Berlin. Neun von zehn Frauen, die Kuren beim Müttergenesungswerk machen, leiden unter schweren Erschöpfungszuständen

„Ich kann nicht mehr.“ Es dauert lange, bis Mütter diesen Satz nicht nur denken, sondern auch laut aussprechen. Und noch länger dauert es oft, bis sie sich Hilfe suchen. „Viele Mütter glauben, dass sie die einzigen sind, die Beruf, Kinder und Haushalt nicht mehr schaffen“, sagt Anne Schilling vom Müttergenesungswerk. „Wenn sie dann aber auf andere erschöpfte Frauen treffen, sehen sie, dass sie nicht die einzigen sind.“ Im Gegenteil: Umfragen legen nahe, dass in Deutschland rund zwei Millionen der etwa acht Millionen Mütter mit minderjährigen Kindern kurbedürftig wären – doch weniger als fünf Prozent können oder wollen sich eine Auszeit nehmen.

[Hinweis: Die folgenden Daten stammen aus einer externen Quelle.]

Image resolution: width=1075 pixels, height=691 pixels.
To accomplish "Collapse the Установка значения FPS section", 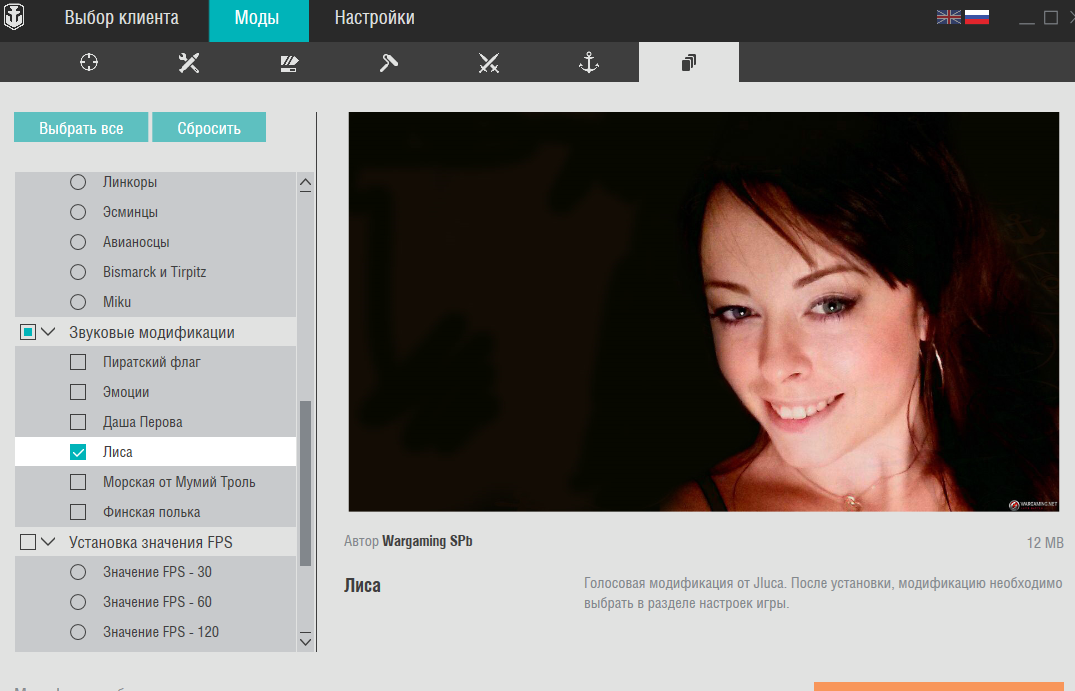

Dabei gibt es immer mehr ausgebrannte Mütter: Im letzten Jahr ist die Zahl der Frauen, die wegen Erschöpfung eine Kur beim Müttergenesungswerk gemacht haben, weiter gestiegen. Bei neun von zehn Frauen wurden schwere Erschöpfungszustände, Depressionen, Angst- und Schlafstörungen festgestellt. „Erschreckend ist die stetig wachsende Zahl von Erschöpfungszuständen – inzwischen kommen 87 Prozent aller Mütter mit dieser Indikation in die Klinik“, sagte die Kuratoriumsvorsitzende und SPD-Politikerin Dagmar Ziegler bei der Vorstellung des Jahresberichts des Genesungswerks in Berlin. Allein zwischen 2003 und 2013 ist die Zahl der Erschöpfungsdiagnosen um mehr als 30 Prozent angewachsen.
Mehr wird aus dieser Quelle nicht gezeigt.